You're also far more likely to find wireless systems here - and for anyone who has ever spent an afternoon stripping and twisting speaker wire, that's probably a huge relief. If you’re into checking out wireless systems, they come in both 5.1 and 7.1 variants. For 5.1, try the Enclave Audio Cinehome HD 5.1, and if you fancy adding some rear speakers, we recommend the Axiim Q HD. It’s a 5.1 system, but can easily be upgraded to 7.1.
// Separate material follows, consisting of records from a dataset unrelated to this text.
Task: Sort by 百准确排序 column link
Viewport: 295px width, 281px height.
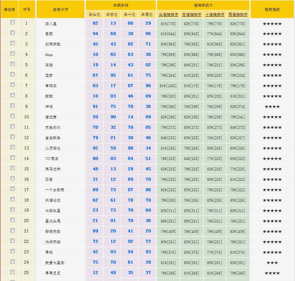Action: coord(192,15)
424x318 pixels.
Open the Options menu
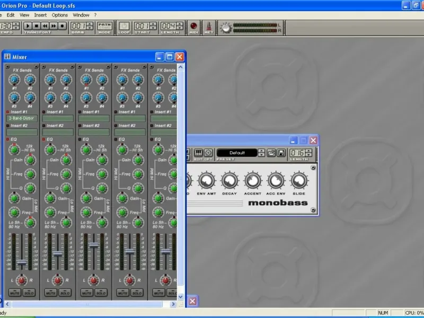pos(60,15)
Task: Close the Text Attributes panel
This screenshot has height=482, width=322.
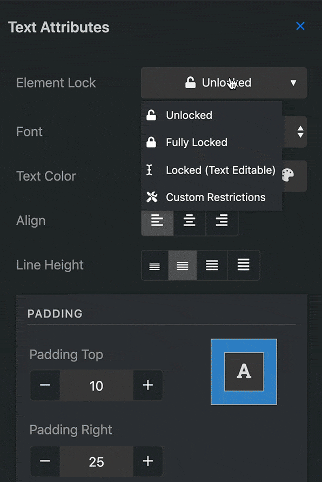Action: click(300, 26)
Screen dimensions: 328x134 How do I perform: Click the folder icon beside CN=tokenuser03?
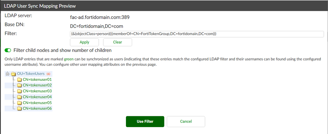[19, 91]
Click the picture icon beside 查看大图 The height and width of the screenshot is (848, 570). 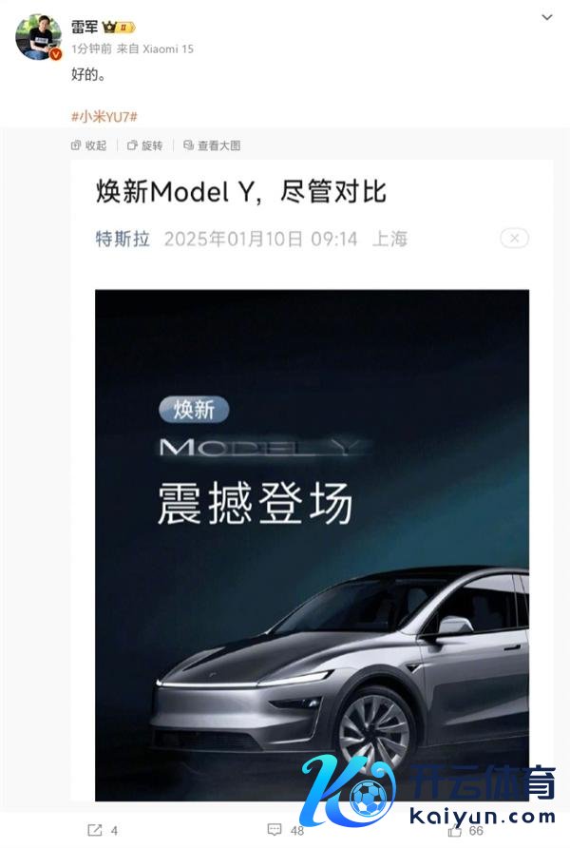coord(188,145)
Of course, they do have a downside. A couple, actually. They can feel underpowered, compared to bigger systems, and they simply don’t have the depth or precision of those setups. More importantly, if you are in a larger room, they are simply not going to be adequate. For the most part, these systems are composed of satellite speakers, which are small and light, and can be placed easily. That’s fine – but it does come with the caveat that they aren’t going to be nearly as powerful. In addition, while wireless systems are far more convenient, in that they don’t clutter up your listening room with wires, sound quality can sometimes suffer, and you will need to plug each speaker into a power socket. Wired speakers almost always sound better, but do have the disadvantage of needing ugly speaker wire, which you’ll almost certainly have to purchase separately.

7.1 systems, on the other hand, make their advantages known immediately. Increasing the number of speaker channels gives you richer surround sound, and at the price ranges they usually operate at, the speaker build quality and audio capabilities are usually way, way ahead of any 5.1 system. While not all packages come with the receiver, they do demand that you have one, and any you invest in will almost certainly allow you to easily upgrade your existing system, should you choose to.

Downsides? 7.1 systems can be expensive. Actually, scratch that can – in almost all circumstances, they are pretty pricey. The only way they wouldn’t be is if you take a 5.1 system, swap out the receiver for something with a bit more meat and more channels, and add in a couple of additional satellite speakers, but this Frankenstein -like configuration is never going to be a patch on a purpose-built 7.1 system. And if you try to deploy a 7.1 setup in a small room, you’ll quickly find that the sound becomes muddy and unfocused, as you need a little bit of distance between you and the speakers to get the effect you’re looking for.

So, here are the key things to bare in mind when choosing:

How big is your room? If it’s larger than around 350 square feet, consider a 7.1 speaker setup. If it’s smaller, a 5.1 may be more appropriate.
Where is your listening position? Do you have room behind it? If so, consider a 7.1 setup.
What type of furnishings are in your listening room? How many flat surfaces do you have in relation to the number of soft surfaces or bookshelves? We'll go into this a little more below.
Are you likely to want to upgrade your surround sound at any point? Could you see yourself investing in height speakers? If so, go for a 7.1 system, with a compatible receiver.
Do you prefer wired or wireless systems? If you need excellent sound and don’t mind wires, then go for wired. If you can compromise a little on sound, and have multiple plug points available, go for wireless.